今回は2013年6月、当時東海道新幹線最速であった新大阪6:00⇒東京8:26の「のぞみ200号」と世界最速タイの時速320㎞運転開始間もない東京発9:36⇒新青森12:35の「はやぶさ9号」を乗り継いで青森まで行き、
三内丸山遺跡などを訪れた後、青森発の寝台特急あけぼの号のA個室に乗車。
翌朝到着した上野から東京駅に移動し、JR高速バス「新東名スーパーライナー」と近鉄特急アーバンライナーを利用して大阪に戻る行程で旅行をした際の写真と日記から記事を作成しました。
(日記を編集したため当ブログの他の記事とは「言い回し」が異なっています。)
2013年6月15日 朝一番の東京行のぞみに乗車するため前泊した新大阪駅前のワシントンホテルプラザの客室から撮影。
午前4時50分。目覚ましの音で起床。カーテンを開けると日の出から間もないようだ。雲が出ているが雨が降るような天気ではない。
昨日買っておいたパンを食べ、5時30分頃に部屋を出る。
新大阪駅は6時台だけでひかり・のぞみ合わせて10本以上が東京にむけて発車し、もちろん九州方面へ向かう下りもあるので5時台とは思えない活気があった。
新幹線とくに東海道新幹線は旅情がなく、普段は敬遠しているが、東京まで2時間20分台の最速便に乗車することもあって改札を抜けると期待が高まってくる。
発車まで15分以上あったが、乗車する6時発の「のぞみ200号」はすでにホームでドアを開けて客待ち中。

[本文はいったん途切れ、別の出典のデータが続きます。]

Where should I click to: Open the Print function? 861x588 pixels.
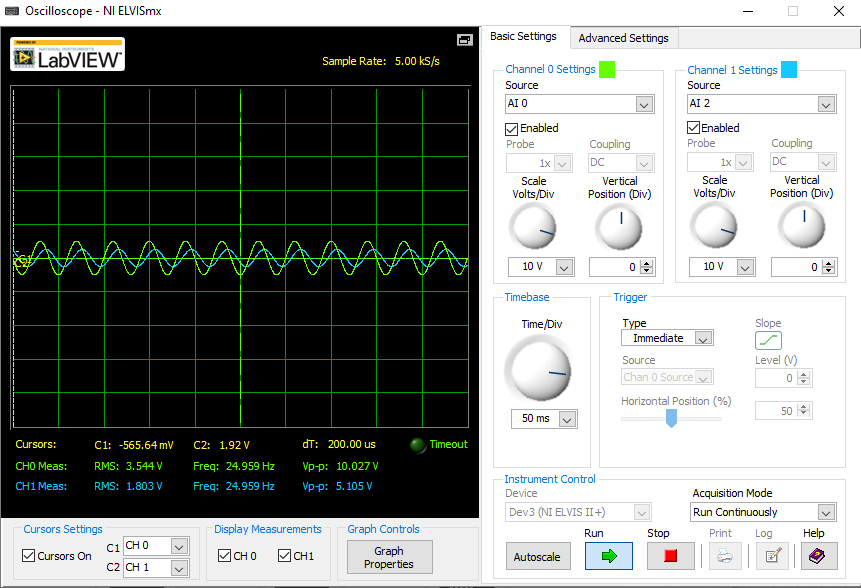point(724,556)
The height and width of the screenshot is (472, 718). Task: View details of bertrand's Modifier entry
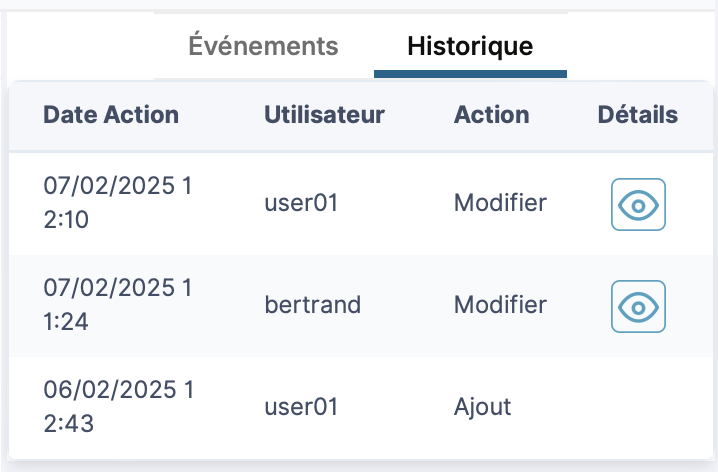pyautogui.click(x=638, y=306)
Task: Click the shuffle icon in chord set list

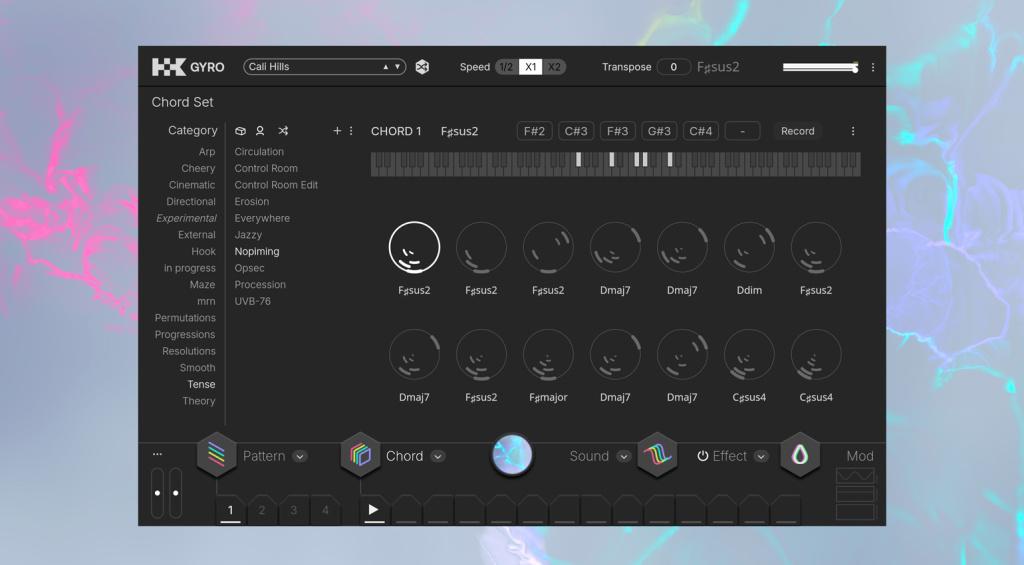Action: (283, 131)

少しずつ乗ってきたが余裕のある乗車率で新大阪を発車。
発車すると持参したGPSロガーの速度表示は、ぐんぐんのびて京都までの短区間でも最高時速の270kmに迫る。
約10分で京都到着の放送、京都でも乗ってくるがまだ空席多数。
京都から米原までは在来線の新快速に乗っても、名神高速を走っても実際の距離以上に長く感じるのだが、さすがに新幹線は早い。
あれが草津か、あれが近江八幡の駅前だな、あの街並みはもう彦根か。という感じで、実際に米原まで20分もかからない。
米原駅を通過したのち関ケ原を越え濃尾平野に出るともう名古屋。
名古屋駅での乗降中に3分あとに新大阪を出た後続ののぞみがホームの向かい側に入線してくる。
中央線など首都圏の通勤ラッシュ時のような光景であり、土休日の朝にここまで必要なのかと思ってしまう。
名古屋を出るとすぐに時速260km以上に加速してそのまま巡航。
沿線はまだ名古屋近郊の市街地がつづいており高度成長期に騒音公害が問題になったのはこのあたりだろうか。
子供のころ轟音を立てて接近しパンタグラフからバチバチという音ともに青白い光を放ちながら通過する0系新幹線は、恐ろしい感じすらして、当時から新幹線は鉄道への興味の中では悪い方の意味で別格扱いだったように思う。
今の新幹線はあの頃に比べると通過音は静かになったように思うし、青白い光も昼間は見えなくなった。時刻表ではわからない技術の進化を実感する。
また一般的には乗り心地がよいとされる機関車方式をとっているヨーロッパの高速列車ユーロスターやタリスより乗り心地も快適で車内の騒音も少ない。
名古屋から約20分で浜名湖が見えてくる。時刻は7時12分を回ったところ。このあたりで東京を6時に発車した朝一番の下り「のぞみ」とすれ違うダイヤになっているはずと思ううち、小さな振動とともに対向列車とすれ違い。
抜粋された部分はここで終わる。